RTX 2080 Ti boots to black screen with "GPU:0: Lost display notification", "Error while waiting for GPU progress", "NVRM: RmInitAdapter failed!"

TLDR: Is it possible that by board is fried even though it works with nouveau?

I recently purchased an ex-display RTX 2080 Ti from a reputable vendor. Using the nouveau driver all works as well as expected (4k output, no accelleration), but when I use the nvidia driver the monitor switches off immediately after showing the GRUB menu.

I’ve been able to SSH into the box and collect a bug report: nvidia-bug-report.log.gz (882.6 KB)

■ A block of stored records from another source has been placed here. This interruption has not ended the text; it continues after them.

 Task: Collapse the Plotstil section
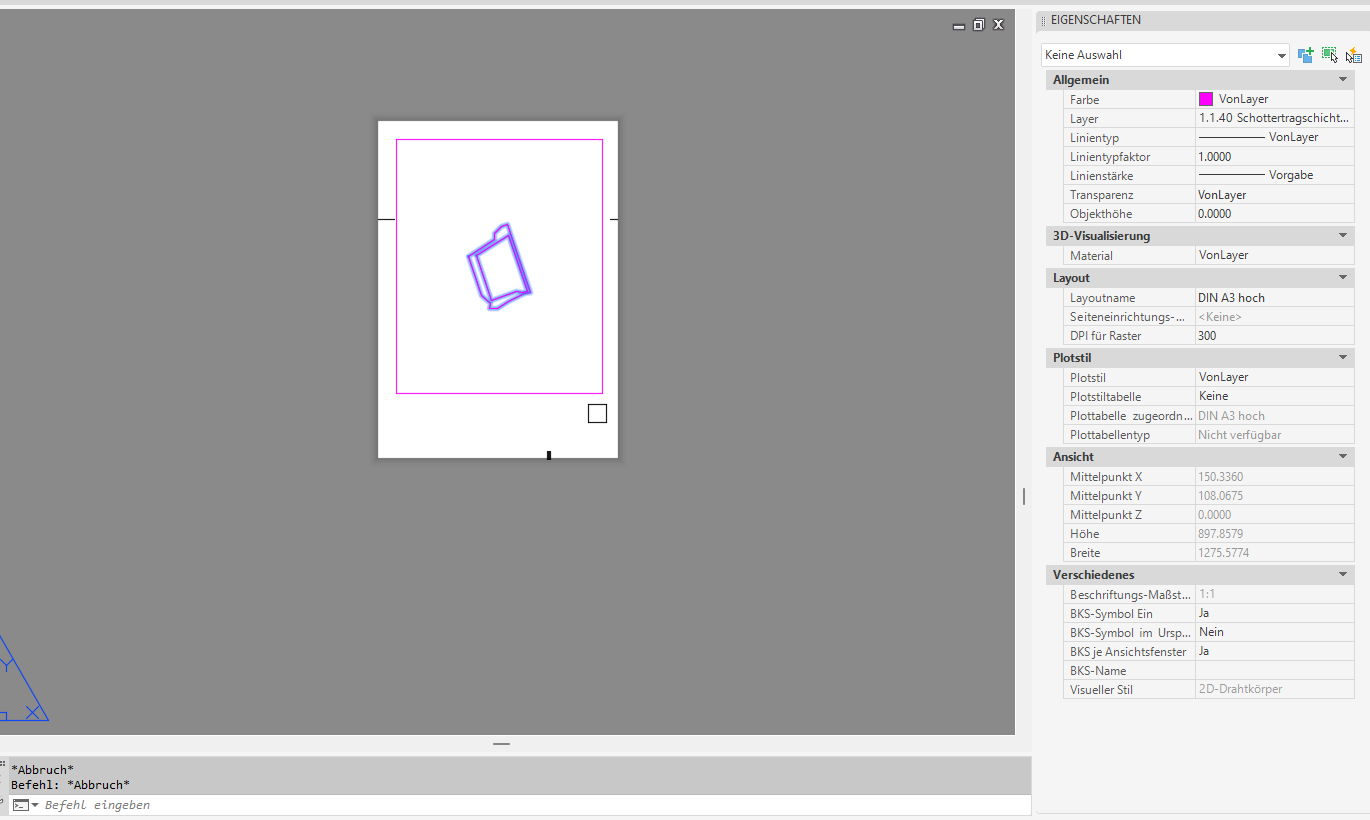click(1343, 357)

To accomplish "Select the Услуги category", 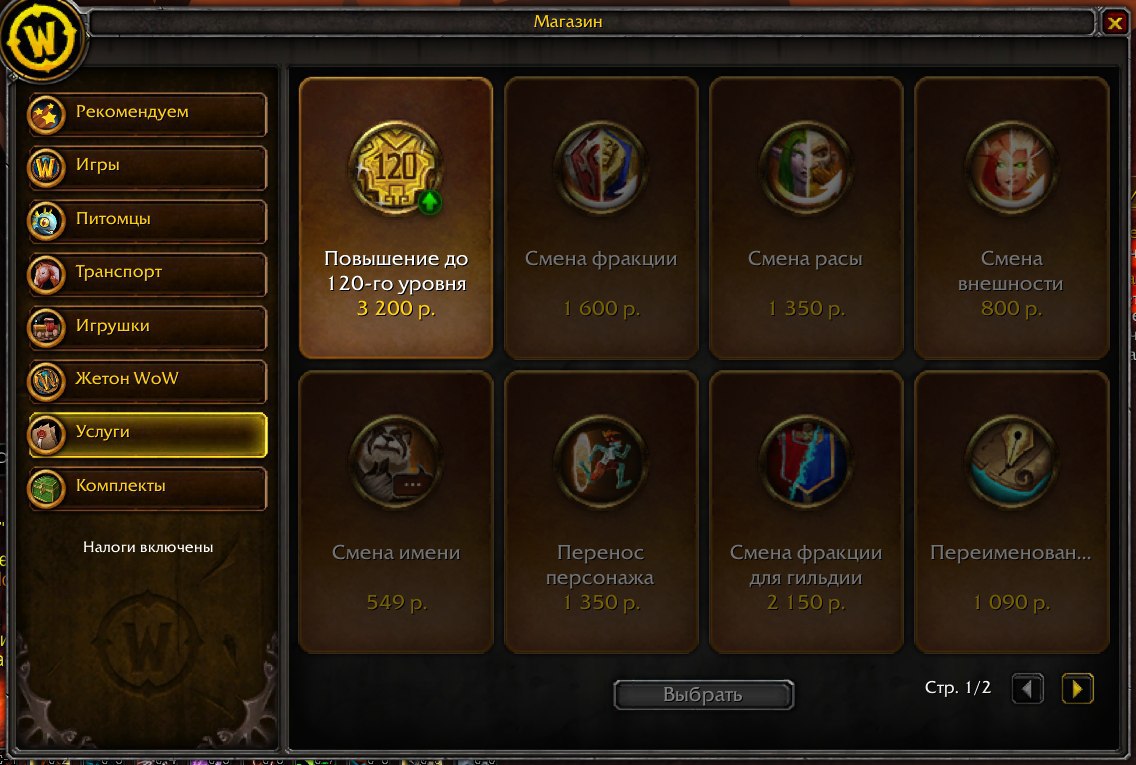I will point(147,435).
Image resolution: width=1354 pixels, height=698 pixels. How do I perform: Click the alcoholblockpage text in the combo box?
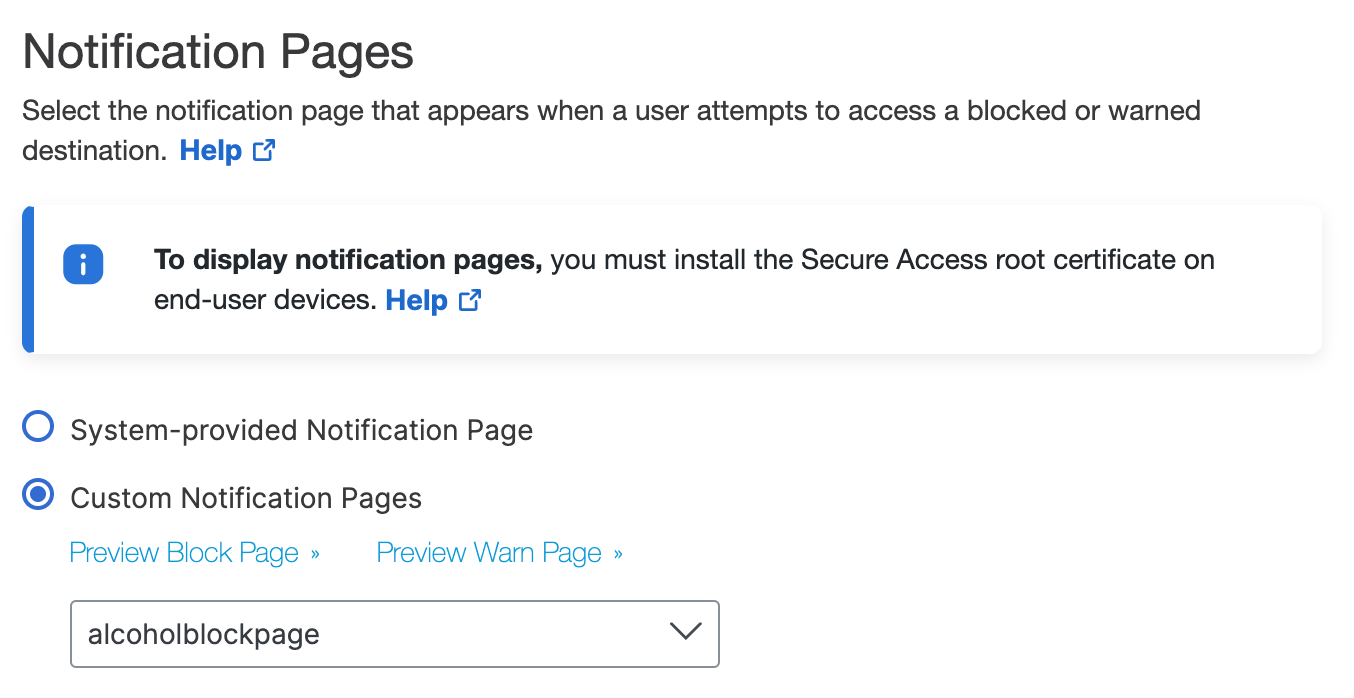point(204,634)
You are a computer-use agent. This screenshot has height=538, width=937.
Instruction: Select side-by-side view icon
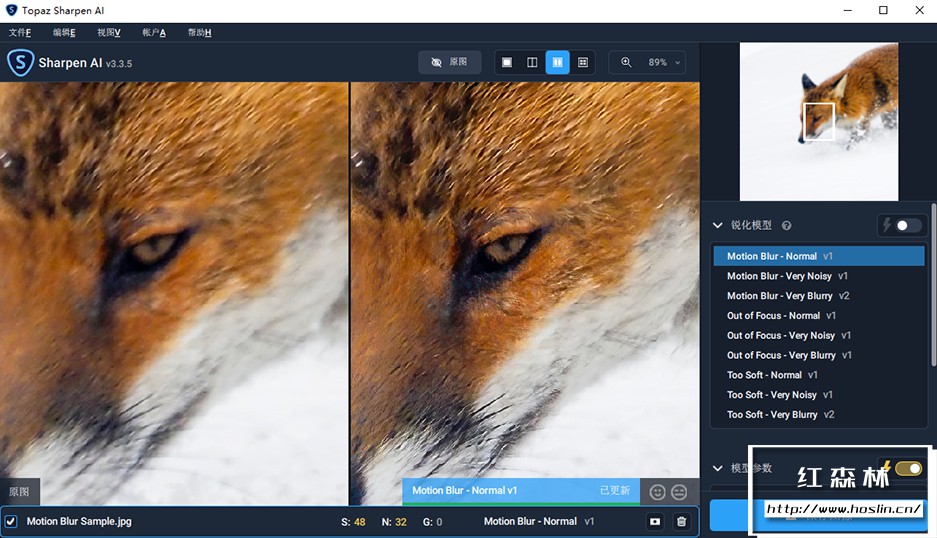click(557, 62)
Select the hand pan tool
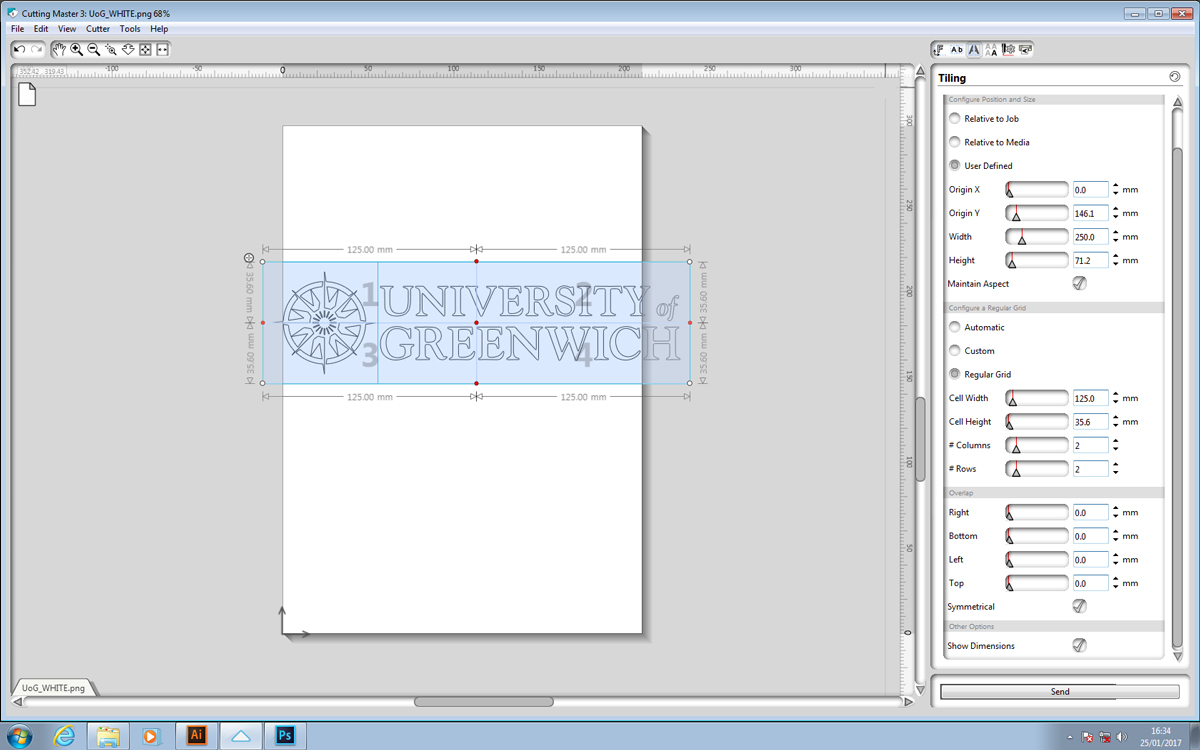This screenshot has height=750, width=1200. 60,49
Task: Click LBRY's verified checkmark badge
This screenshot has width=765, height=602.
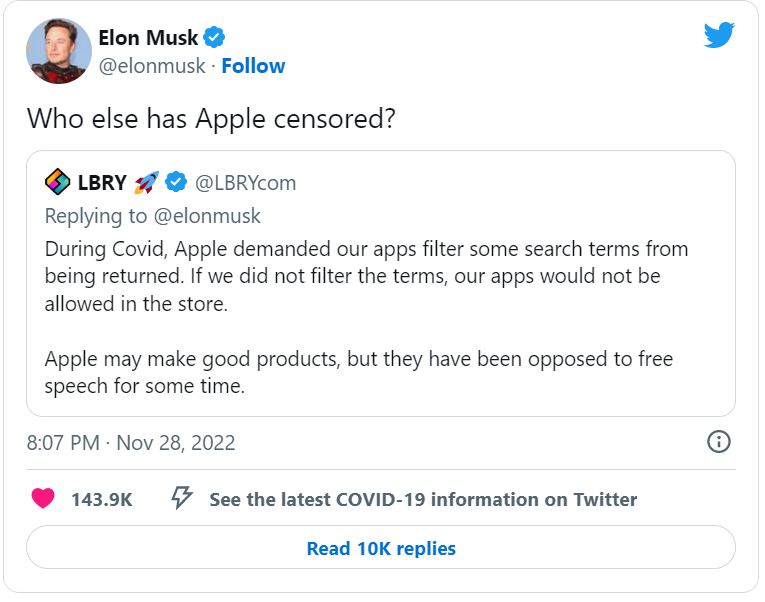Action: tap(176, 182)
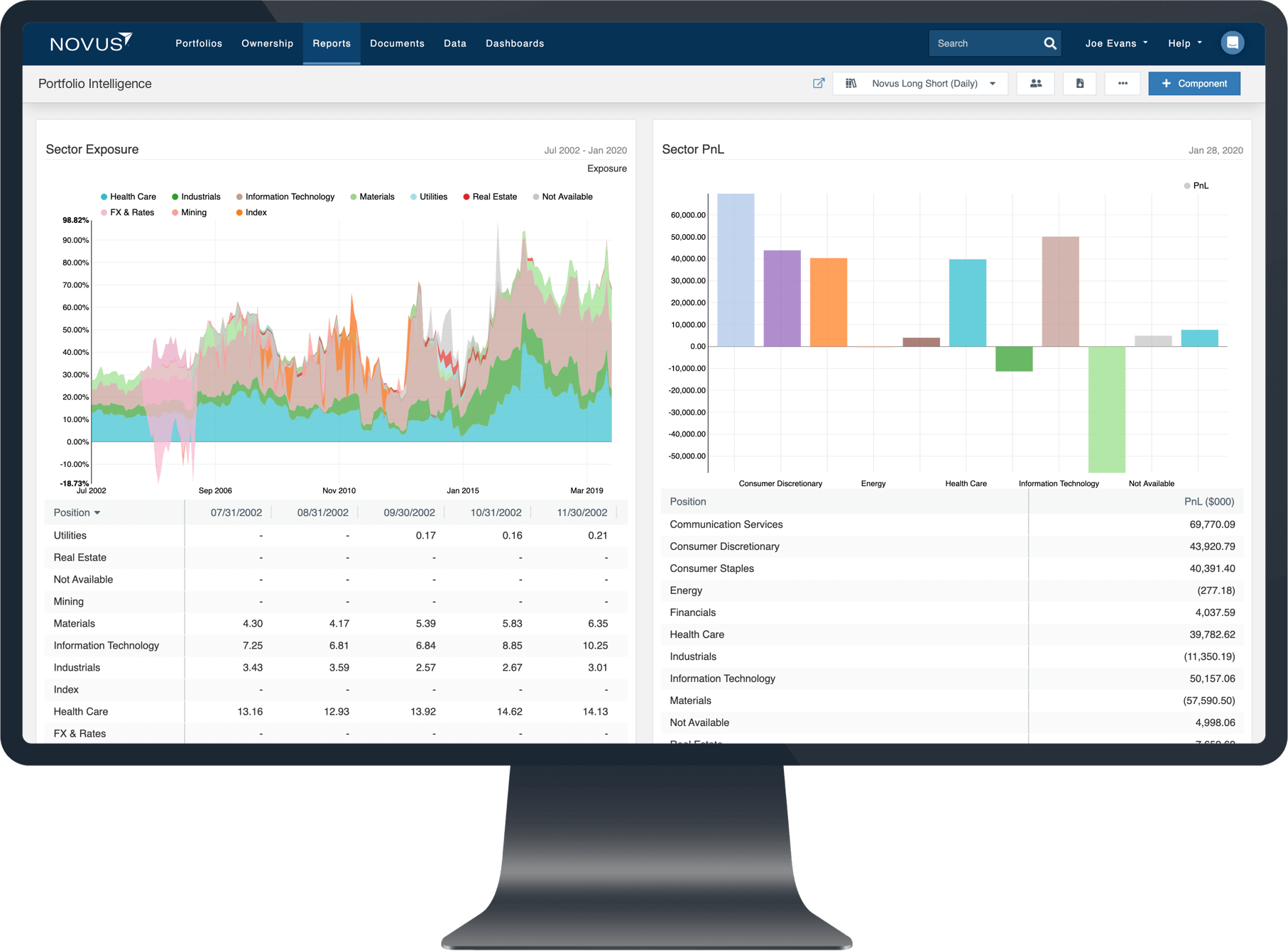Open the more options ellipsis icon
This screenshot has height=951, width=1288.
point(1123,83)
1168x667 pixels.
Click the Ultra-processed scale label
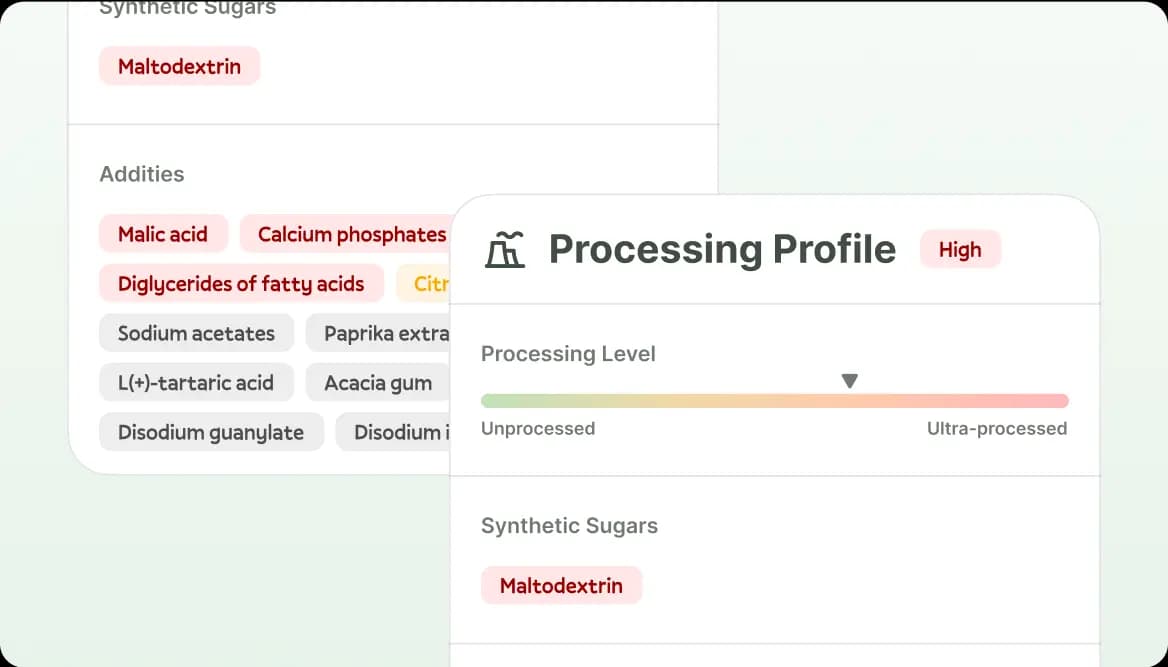pos(996,429)
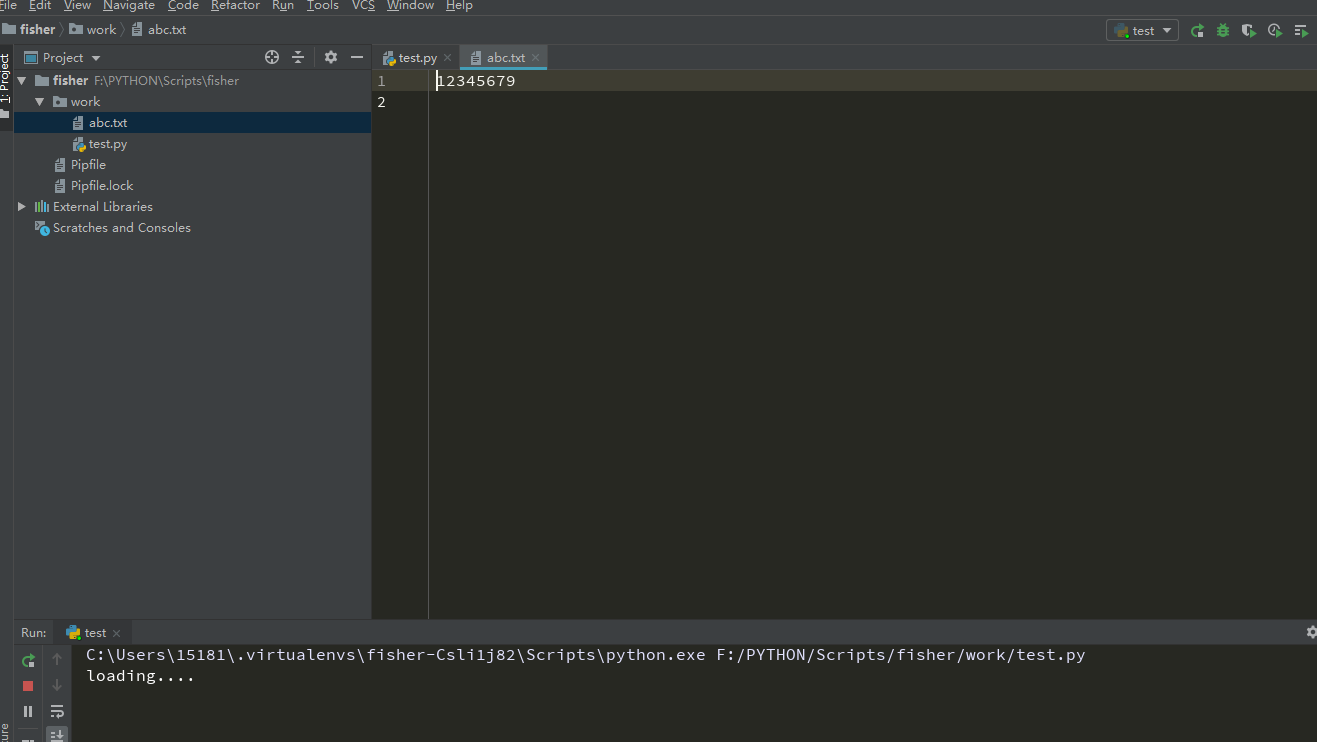Run test with Coverage shield icon
Image resolution: width=1317 pixels, height=742 pixels.
tap(1248, 30)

Looking through the logs, I see this:

Dec 25 10:43:15 hjk-desktop kernel: nvidia-modeset: WARNING: GPU:0: Lost display notification (0:0x00000000); continuing.
Dec 25 10:49:36 hjk-desktop kernel: nvidia-modeset: ERROR: GPU:0: Error while waiting for GPU progress: 0x0000c57e:0 2:0:392:380
Dec 25 10:49:41 hjk-desktop kernel: nvidia-modeset: ERROR: GPU:0: Error while waiting for GPU progress: 0x0000c57e:0 2:0:392:380
     <last line repeated many times>

and, elsewhere

Dec 24 15:08:20 hjk-MS-7C80 kernel: [   11.546230] nvidia-modeset: WARNING: GPU:0: Lost display notification (0:0x00000000); continuing.
Dec 24 15:12:11 hjk-MS-7C80 kernel: [  242.666293] INFO: task nvidia-modeset/:639 blocked for more than 120 seconds.
Dec 24 15:12:11 hjk-MS-7C80 kernel: [  242.666296] nvidia-modeset/ D    0   639      2 0x80004000
Dec 24 15:14:12 hjk-MS-7C80 kernel: [  363.482418] INFO: task nvidia-modeset/:639 blocked for more than 241 seconds.
Dec 24 15:14:12 hjk-MS-7C80 kernel: [  363.482421] nvidia-modeset/ D    0   639      2 0x80004000

and the XServer is using 100% CPU, even though there doesn’t seem to be anything suspicious in the X.org logs.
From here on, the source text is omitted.